§ **Task to carry out**: Scan the records below for the line with "Open the settings gear" and the line with "Open the 移动端". Repeat those two lines and every line between them exactly, and nothing else.

Items from a dataset

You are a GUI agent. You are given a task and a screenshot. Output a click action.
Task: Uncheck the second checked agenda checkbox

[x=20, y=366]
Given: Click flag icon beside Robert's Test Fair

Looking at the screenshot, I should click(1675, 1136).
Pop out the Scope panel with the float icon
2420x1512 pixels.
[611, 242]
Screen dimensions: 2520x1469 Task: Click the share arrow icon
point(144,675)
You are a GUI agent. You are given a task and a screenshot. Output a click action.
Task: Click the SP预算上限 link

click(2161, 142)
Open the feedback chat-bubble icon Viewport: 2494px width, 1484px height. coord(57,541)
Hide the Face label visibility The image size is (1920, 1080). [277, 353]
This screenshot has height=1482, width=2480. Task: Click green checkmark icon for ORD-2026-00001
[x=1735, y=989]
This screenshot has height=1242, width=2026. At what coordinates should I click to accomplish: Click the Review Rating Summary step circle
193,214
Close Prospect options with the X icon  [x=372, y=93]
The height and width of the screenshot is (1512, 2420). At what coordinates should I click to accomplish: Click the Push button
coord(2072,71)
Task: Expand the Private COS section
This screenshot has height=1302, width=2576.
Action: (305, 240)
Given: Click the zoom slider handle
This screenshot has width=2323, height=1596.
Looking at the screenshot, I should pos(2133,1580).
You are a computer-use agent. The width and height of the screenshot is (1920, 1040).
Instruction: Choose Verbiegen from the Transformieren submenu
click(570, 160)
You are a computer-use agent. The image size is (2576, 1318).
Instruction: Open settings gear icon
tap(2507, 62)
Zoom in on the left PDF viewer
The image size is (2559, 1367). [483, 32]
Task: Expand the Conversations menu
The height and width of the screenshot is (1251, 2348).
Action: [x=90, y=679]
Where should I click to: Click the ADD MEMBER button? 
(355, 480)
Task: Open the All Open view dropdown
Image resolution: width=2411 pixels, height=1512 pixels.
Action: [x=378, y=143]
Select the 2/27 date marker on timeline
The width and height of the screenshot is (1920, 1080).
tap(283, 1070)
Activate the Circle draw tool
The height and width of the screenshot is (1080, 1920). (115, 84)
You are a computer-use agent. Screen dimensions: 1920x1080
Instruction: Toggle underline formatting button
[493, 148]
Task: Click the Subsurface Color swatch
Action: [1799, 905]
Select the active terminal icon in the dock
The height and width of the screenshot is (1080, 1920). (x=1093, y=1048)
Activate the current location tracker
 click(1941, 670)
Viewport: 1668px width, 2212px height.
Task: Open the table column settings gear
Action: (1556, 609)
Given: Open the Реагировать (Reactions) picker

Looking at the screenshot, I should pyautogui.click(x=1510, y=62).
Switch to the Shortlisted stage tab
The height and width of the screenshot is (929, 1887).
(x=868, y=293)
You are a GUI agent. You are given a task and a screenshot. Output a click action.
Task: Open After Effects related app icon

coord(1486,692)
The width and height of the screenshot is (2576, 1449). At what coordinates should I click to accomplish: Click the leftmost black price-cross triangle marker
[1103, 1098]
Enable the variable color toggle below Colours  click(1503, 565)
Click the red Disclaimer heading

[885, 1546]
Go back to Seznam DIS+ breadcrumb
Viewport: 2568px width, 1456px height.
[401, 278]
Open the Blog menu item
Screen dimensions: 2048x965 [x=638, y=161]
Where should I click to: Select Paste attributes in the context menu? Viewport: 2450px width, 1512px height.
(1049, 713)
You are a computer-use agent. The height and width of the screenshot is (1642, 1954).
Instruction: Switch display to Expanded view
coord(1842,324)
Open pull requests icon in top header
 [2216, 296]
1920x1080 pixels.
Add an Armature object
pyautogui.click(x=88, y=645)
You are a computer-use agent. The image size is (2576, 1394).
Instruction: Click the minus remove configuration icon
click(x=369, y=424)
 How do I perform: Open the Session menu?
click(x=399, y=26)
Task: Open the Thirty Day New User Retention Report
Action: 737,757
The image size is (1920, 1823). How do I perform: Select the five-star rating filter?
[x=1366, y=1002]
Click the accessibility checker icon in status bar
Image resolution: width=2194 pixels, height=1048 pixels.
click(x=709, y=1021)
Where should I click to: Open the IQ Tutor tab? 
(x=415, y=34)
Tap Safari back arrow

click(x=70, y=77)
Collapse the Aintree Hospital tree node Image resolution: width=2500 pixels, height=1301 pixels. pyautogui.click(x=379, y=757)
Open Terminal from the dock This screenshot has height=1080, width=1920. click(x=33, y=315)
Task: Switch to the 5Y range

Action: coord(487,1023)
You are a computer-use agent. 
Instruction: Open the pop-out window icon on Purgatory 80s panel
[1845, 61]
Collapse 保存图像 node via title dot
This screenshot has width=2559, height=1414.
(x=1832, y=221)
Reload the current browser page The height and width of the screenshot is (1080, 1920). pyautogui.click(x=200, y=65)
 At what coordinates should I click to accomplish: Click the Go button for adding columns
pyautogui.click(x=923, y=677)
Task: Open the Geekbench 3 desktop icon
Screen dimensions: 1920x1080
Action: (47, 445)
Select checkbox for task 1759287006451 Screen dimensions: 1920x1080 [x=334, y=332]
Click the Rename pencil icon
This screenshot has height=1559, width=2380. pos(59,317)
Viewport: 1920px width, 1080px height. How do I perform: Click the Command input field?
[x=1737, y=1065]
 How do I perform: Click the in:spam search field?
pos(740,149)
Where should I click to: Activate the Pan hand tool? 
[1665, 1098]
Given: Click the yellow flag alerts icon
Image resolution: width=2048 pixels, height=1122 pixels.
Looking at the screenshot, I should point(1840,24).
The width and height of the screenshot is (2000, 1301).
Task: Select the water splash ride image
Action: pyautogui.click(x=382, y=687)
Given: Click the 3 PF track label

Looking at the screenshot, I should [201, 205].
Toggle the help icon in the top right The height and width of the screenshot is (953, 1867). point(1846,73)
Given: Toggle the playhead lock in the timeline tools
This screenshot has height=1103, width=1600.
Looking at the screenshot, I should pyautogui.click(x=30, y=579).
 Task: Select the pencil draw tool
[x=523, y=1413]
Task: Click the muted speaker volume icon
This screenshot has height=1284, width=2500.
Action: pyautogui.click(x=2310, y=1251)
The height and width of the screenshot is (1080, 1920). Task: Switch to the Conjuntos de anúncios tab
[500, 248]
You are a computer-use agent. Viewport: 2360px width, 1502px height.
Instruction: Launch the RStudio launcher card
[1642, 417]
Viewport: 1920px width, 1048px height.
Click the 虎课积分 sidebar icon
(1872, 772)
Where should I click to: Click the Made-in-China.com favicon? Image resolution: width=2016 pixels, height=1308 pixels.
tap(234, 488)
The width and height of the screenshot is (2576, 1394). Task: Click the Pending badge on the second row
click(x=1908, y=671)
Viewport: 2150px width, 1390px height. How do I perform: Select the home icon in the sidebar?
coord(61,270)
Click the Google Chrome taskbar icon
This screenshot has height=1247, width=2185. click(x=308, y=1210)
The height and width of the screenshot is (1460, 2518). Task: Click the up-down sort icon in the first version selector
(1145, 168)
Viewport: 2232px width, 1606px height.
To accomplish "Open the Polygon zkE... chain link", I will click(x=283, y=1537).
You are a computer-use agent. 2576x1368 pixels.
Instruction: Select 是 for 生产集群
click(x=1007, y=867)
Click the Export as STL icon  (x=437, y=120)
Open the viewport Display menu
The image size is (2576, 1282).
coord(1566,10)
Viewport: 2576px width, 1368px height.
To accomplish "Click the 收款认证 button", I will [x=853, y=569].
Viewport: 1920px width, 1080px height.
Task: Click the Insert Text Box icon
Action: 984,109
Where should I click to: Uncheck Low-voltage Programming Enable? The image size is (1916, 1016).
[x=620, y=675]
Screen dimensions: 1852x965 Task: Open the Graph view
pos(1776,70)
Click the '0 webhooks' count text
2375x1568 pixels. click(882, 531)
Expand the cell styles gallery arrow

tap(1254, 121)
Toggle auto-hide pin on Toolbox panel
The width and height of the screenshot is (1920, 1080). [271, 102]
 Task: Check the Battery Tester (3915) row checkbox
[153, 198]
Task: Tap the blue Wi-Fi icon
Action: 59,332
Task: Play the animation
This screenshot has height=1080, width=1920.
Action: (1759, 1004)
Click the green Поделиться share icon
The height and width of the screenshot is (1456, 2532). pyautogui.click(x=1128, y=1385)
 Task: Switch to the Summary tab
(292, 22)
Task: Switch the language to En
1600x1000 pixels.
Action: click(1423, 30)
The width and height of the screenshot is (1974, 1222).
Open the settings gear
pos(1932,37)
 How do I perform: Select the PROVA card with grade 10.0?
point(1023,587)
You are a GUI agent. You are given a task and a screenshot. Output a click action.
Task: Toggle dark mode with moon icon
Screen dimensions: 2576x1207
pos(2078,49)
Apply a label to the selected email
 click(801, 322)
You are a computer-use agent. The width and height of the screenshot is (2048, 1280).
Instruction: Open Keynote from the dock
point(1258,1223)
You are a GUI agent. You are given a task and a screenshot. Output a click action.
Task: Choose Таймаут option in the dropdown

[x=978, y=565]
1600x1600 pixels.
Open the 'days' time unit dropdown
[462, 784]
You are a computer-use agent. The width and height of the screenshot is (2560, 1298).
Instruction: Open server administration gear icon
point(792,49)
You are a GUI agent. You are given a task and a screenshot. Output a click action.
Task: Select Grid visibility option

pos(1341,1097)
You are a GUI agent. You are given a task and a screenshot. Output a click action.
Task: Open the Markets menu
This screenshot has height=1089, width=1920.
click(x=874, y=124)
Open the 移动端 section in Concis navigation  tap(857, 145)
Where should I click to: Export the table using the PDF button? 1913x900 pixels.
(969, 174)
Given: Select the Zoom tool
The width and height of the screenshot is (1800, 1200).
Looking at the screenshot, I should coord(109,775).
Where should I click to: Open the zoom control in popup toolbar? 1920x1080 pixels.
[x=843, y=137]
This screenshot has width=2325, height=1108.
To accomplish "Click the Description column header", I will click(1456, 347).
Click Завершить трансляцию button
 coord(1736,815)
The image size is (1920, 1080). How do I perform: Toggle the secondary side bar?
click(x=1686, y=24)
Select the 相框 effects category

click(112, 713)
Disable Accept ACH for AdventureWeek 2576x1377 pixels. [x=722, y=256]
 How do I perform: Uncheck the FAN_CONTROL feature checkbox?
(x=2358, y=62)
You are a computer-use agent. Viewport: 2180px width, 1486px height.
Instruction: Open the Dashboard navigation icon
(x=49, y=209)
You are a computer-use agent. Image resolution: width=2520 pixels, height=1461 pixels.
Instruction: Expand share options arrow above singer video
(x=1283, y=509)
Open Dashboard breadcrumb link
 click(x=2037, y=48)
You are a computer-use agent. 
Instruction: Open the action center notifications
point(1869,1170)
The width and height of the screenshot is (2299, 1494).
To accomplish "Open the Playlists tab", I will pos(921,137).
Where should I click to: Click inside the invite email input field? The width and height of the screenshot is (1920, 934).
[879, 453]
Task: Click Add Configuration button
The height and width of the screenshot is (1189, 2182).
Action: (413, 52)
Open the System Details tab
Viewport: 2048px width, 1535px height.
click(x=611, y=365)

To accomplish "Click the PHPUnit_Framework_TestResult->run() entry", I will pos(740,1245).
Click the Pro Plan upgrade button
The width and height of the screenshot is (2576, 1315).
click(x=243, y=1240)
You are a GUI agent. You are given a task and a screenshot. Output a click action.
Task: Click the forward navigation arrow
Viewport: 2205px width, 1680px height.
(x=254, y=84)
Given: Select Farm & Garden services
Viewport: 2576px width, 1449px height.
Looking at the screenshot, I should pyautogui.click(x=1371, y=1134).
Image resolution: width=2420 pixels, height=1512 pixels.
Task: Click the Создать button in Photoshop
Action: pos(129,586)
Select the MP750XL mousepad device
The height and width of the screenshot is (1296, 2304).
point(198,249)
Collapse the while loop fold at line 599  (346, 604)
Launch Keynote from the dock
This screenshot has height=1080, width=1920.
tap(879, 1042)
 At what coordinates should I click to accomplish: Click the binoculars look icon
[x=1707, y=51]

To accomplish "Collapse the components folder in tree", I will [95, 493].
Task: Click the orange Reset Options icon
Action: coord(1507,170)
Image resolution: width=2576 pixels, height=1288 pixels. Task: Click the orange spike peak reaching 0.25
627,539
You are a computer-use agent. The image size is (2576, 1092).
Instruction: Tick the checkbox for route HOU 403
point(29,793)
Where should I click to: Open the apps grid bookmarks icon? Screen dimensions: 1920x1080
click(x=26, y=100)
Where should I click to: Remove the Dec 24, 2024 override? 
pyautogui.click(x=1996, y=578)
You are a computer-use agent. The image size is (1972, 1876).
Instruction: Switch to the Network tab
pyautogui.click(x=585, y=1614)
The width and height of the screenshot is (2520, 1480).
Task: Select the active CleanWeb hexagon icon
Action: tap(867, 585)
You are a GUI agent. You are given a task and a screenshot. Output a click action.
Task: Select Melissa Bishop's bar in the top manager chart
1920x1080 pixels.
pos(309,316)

§ **Solution**:
Open the settings gear
pos(1932,37)
 How do I perform: Select the PROVA card with grade 10.0?
point(1023,587)
You are a GUI agent. You are given a task and a screenshot. Output a click action.
Task: Toggle dark mode with moon icon
Screen dimensions: 2576x1207
pos(2078,49)
Apply a label to the selected email
 click(801, 322)
You are a computer-use agent. The width and height of the screenshot is (2048, 1280).
Instruction: Open Keynote from the dock
point(1258,1223)
You are a GUI agent. You are given a task and a screenshot. Output a click action.
Task: Choose Таймаут option in the dropdown

[x=978, y=565]
1600x1600 pixels.
Open the 'days' time unit dropdown
[462, 784]
You are a computer-use agent. The width and height of the screenshot is (2560, 1298).
Instruction: Open server administration gear icon
point(792,49)
You are a GUI agent. You are given a task and a screenshot. Output a click action.
Task: Select Grid visibility option

pos(1341,1097)
You are a GUI agent. You are given a task and a screenshot. Output a click action.
Task: Open the Markets menu
This screenshot has height=1089, width=1920.
click(x=874, y=124)
Open the 移动端 section in Concis navigation  tap(857, 145)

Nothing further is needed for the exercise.